Al processo si erano costituiti parte civile l’Associazione nazionale mutilati e invalidi per il lavoro (Anmil), la Fiom-Cgil, la Uil, le associazioni Contramianto, Associazione nazionale amianto e l’Inail.
Solo a quest’ultima è stata riconosciuta la provvisionale, mentre i risarcimenti alle altre parti civili saranno giudicati separatamente. Accettata anche la richiesta di trasmissione degli atti alla Procura della Repubblica per falsa testimonianza per una posizione.

Per Ermete Realacci, presidente della Commissione Ambiente Territorio e Lavori Pubblici della Camera, la sentenza segna “una discontinuità rispetto alla cattiva gestione e alle omissioni criminali che si sono avute in passato sull’Italsider e sull’Ilva”.
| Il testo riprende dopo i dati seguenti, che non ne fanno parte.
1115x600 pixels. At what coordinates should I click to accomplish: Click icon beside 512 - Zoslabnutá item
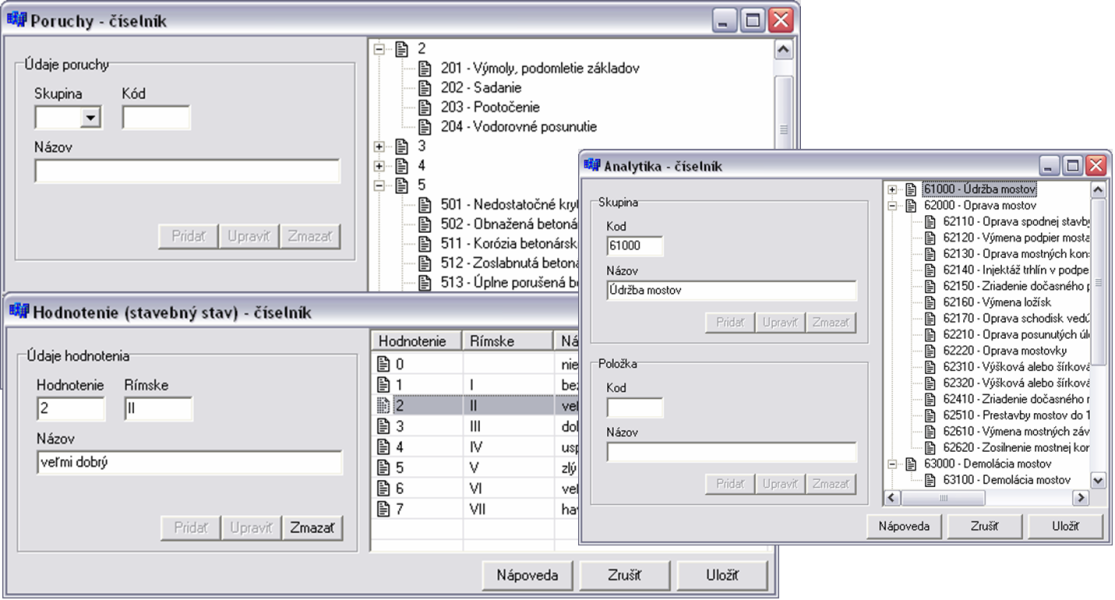tap(425, 263)
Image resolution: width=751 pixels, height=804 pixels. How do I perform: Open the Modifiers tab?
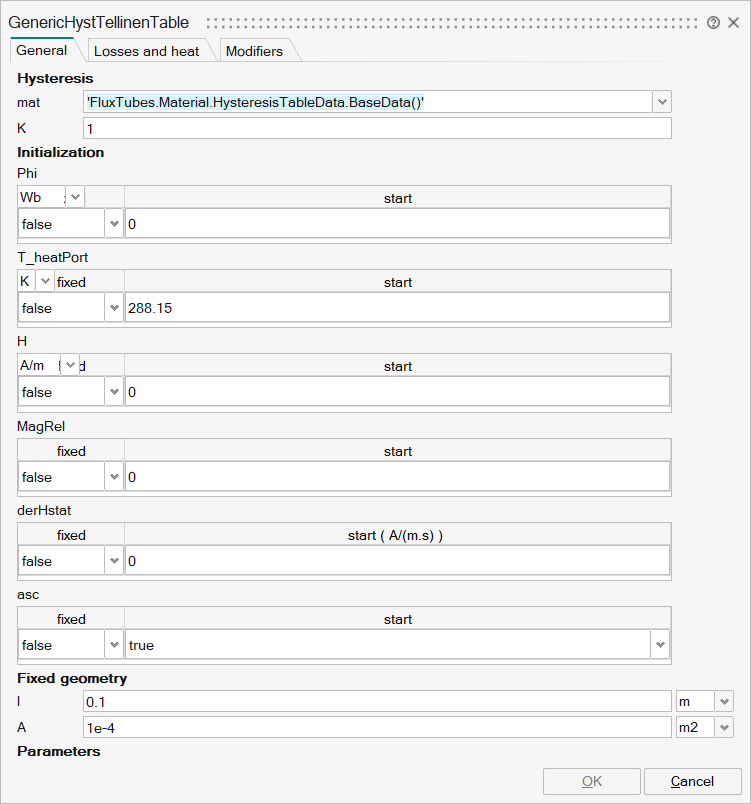pos(254,51)
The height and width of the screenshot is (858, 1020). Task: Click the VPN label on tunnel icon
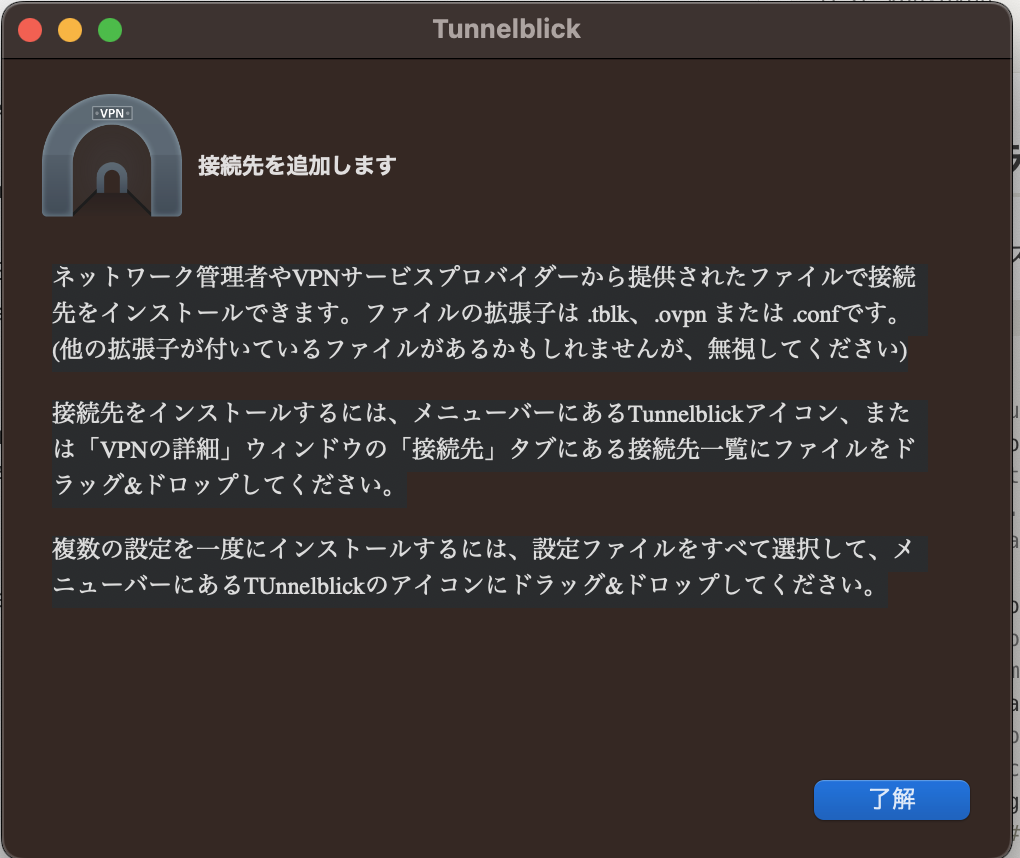(112, 113)
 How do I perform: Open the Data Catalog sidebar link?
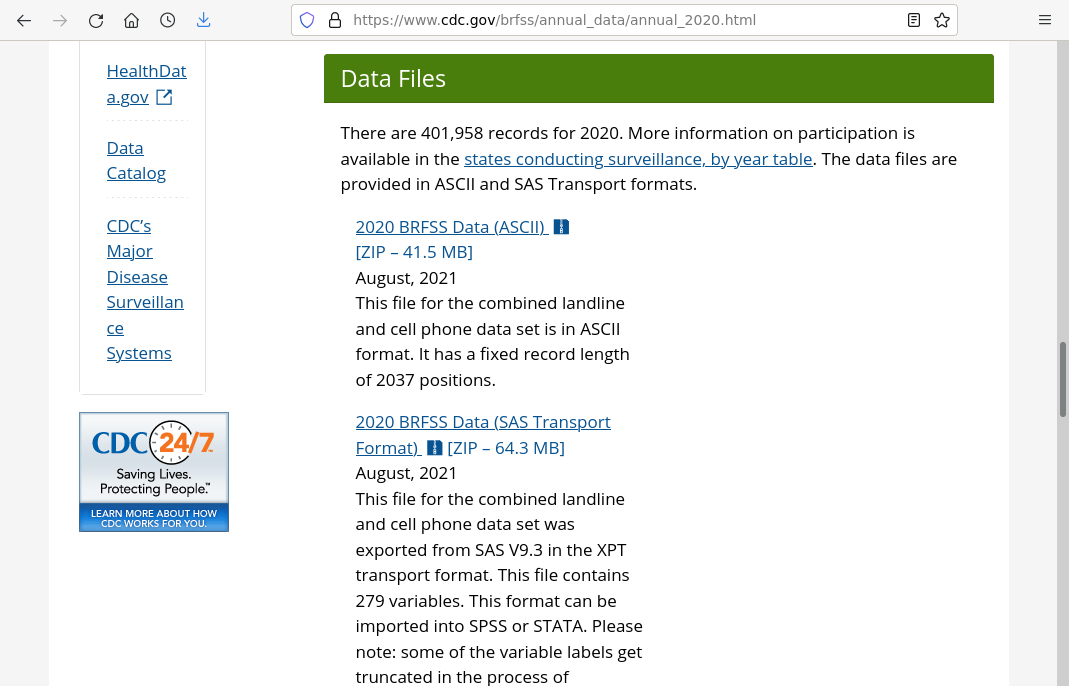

“Quanto è avvenuto nel capoluogo pugliese – ricorda – è il frutto avvelenato di una industrializzazione indifferente alle ragioni dell’ambiente e della salute e per questo priva di futuro, di colpe gravissime ed omissioni che riguardano anche la politica e le istituzioni che partono da lontano e arrivano fino a noi”. “Per superare questa pesante eredità – conclude – è necessario accelerare i processi di riduzione dell’impatto ambientale dell’azienda e bonifica dell’area in atto.